We pulled up alongside a nondescript brick building; it had bars across the windows, but no other hints that it might be a police station… or worse… jail

An old Venetian building -- not mine -- by mtsrs (Flickr)

While being lead inside I took one last look at my surroundings in case I had to describe my location over the phone to the British embassy or Jack Bauer while negotiating an escape plan. They pushed me through a dilapidated swing door that was once navy blue and into some kind of reception. My camera and phone were quickly placed in a locker and a form was placed on the table for me to sign. I reached for the pen slowly but one of the men behind me coughed and shook his head, yanking my handcuffs and pulling backwards towards a small room — surely they’re not going to question me… I don’t speak Italian! — and as if reading my thoughts, the other officer promptly appeared with an Italian-English dictionary.

Flopping the tome open at the centrefold I had a feeling these poor guys had done this before. Brits don’t have a fantastic reputation for being great tourists, mainly because of our yobbish football fans. I was about to receive the same treatment reserved for proper troublemakers — is getting stuck at the top of a major landmark really that anti-social?

“You… make… distress.” I nodded slowly and smiled inanely, hoping I came across as some kind of simple-minded pacifist. It’s at times like these I wish I didn’t have a beard, or really big eyes that have the tendency to make eye-contact for extended periods of time — ‘eyeballing’ they call it, in macho-man and law enforcement circles. The police officer tried again:

“You… inebriated?” I stopped nodding and started shaking my head very quickly. Out of the corner of my eye I could see the other policeman pulling some latex gloves out of his pocket. Oh, not drunk… druggedThe one with the dictionary nodded as his face lit up with a a tight-lipped, grim smile. “We check.” He shut the book and signalled to the other officer to lift me out of the chair, which he did, roughly.

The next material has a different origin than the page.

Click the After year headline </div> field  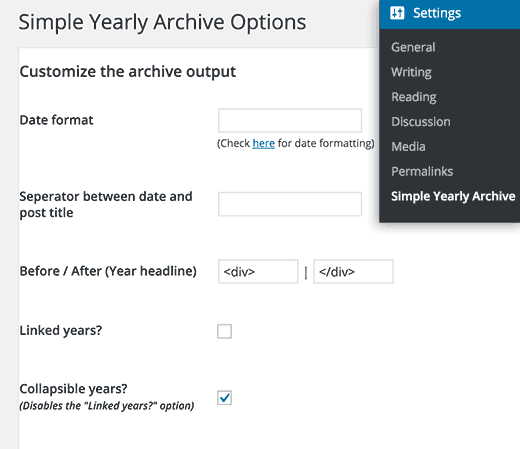353,272
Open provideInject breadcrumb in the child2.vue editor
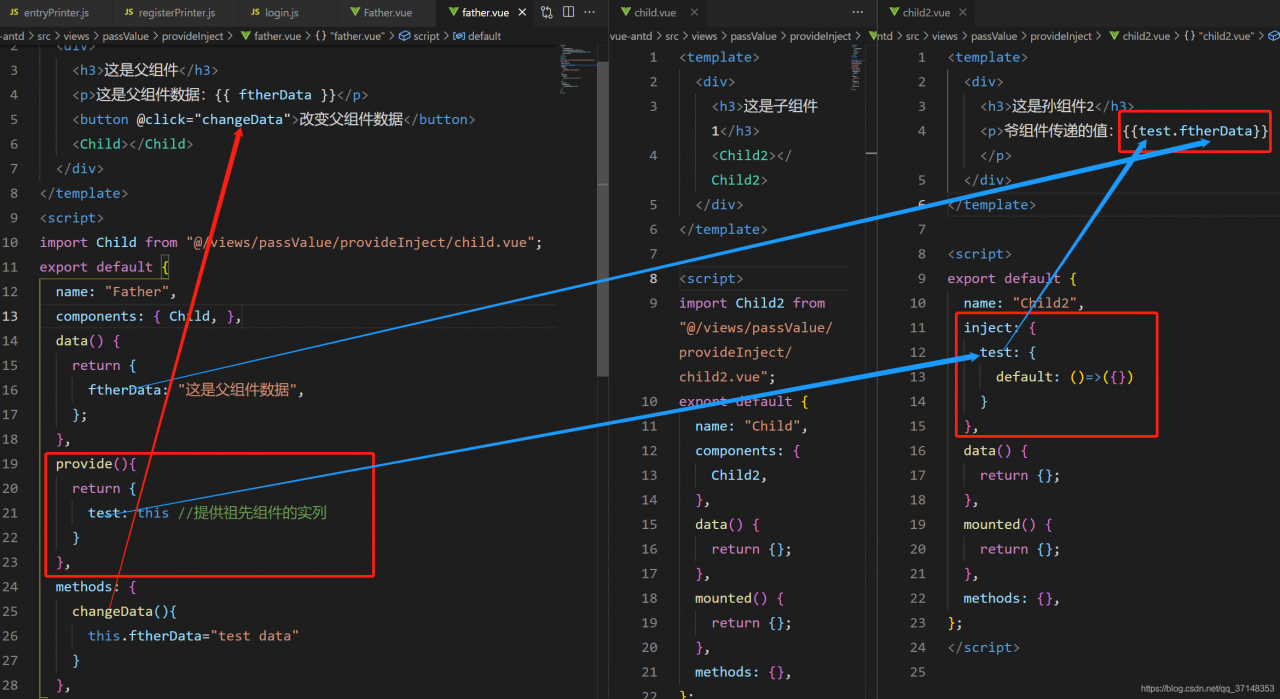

The begloved officer pulls the chair away and pushes it into a corner. He snaps the cuff of the gloves with a thwack while the other man takes my still-cuffed hands and pulls them to the far side of the table, forcing me to lean over. I can feel but cannot see the other officer as he reaches around my waist to undo my trousers. I can feel them falling to my ankles, followed moments later by my underwear.

Looking up at the man that’s pinning my wrists to the edge of the cold metal table I try out my best pitiful whimper, a task made all the more simple by the warm, plasticky hands now groping around my buttocks. I let forth a cry as his stumpy fingers enter me with no ceremony, foreplay or lubrication. Prod, wiggle, grunt. Mamma mia! Che macello! (Don’t look that one up)

And then it’s over and he’s pulling out, I’m being uncuffed and he’s pulling his gloves off into a bin. I lay limply on the table for a few minutes until the one with the dictionary breaks the silence: ‘You… free… go, prego, prego.’ He points to the exit and looks irritably at my half-naked form. Smiling bravely and nodding, I reach down with aching arms to pull up my underwear. Thank God I’d already lost that particular virginity a few years ago, I thought to myself, my senses slowly reclaiming ownership of my body. That would’ve been a fun story to tell the kids: how I lost my anal virginity to a bald fat man — and I didn’t even know his name…

Stumbling out into street I knew I’d got off lightly. It could’ve been a lot worse. I could’ve been thrown into a jail cell with a fat, big-bossomed man called Martha that insists I call him ‘mummy’. I could’ve been deported after just 24 hours in Italy.

Most importantly: the policeman could’ve had cold hands.